_Goal_. Reproduce verbatim the stretch of data from the line containing "Given: Collapse the public API folder" through the line containing "Looking at the screenshot, I should tap(48, 195).".

_Exercise input_.
----

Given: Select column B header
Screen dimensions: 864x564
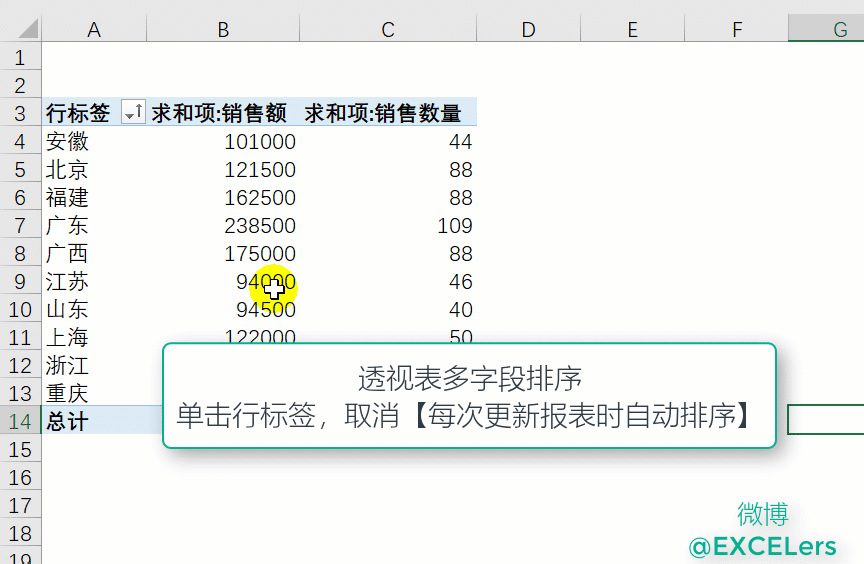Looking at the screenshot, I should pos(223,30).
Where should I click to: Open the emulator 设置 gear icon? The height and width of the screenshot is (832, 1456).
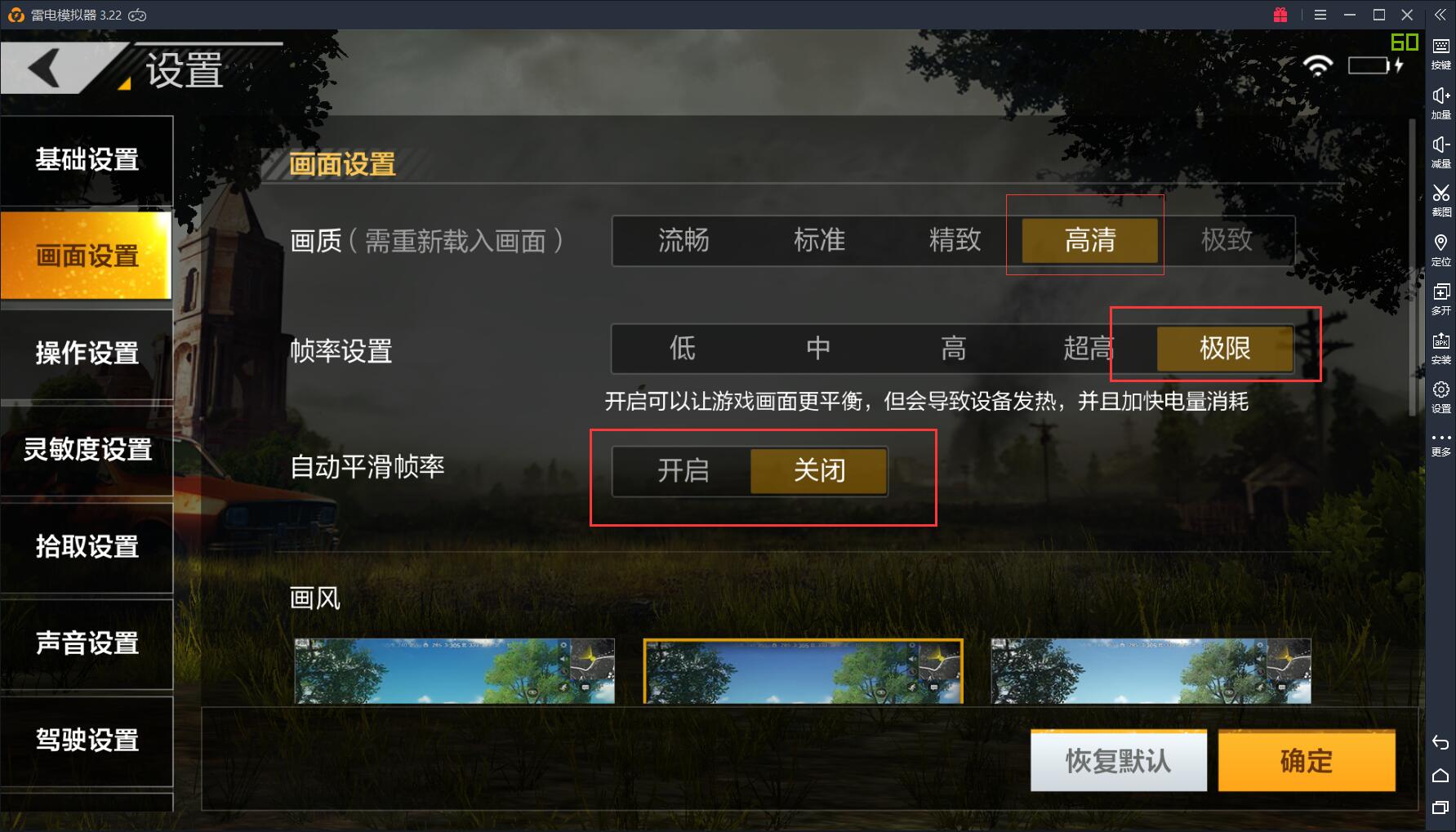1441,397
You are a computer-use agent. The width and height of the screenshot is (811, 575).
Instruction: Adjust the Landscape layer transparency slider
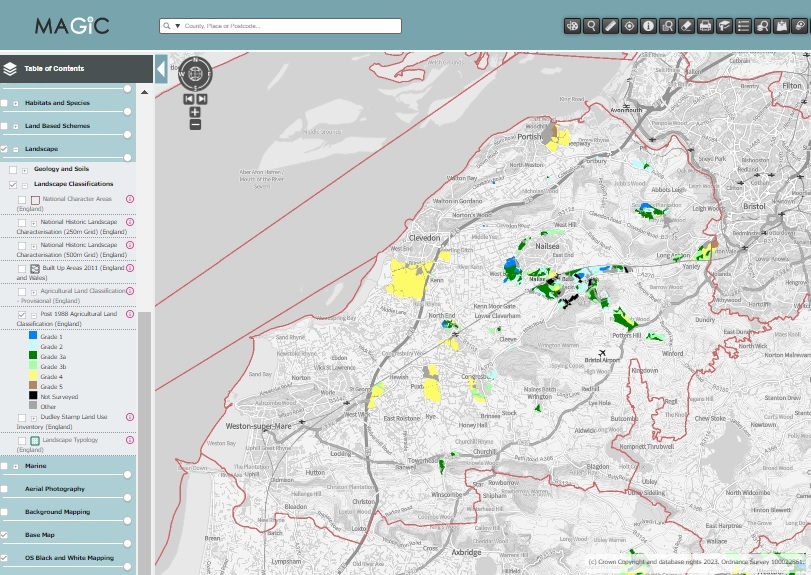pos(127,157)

----

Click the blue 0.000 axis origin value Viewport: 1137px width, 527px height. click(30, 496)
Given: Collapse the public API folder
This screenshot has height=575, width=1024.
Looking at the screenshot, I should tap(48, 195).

----

_Solution to this problem_.
Given: Collapse the public API folder
This screenshot has height=575, width=1024.
Looking at the screenshot, I should tap(48, 195).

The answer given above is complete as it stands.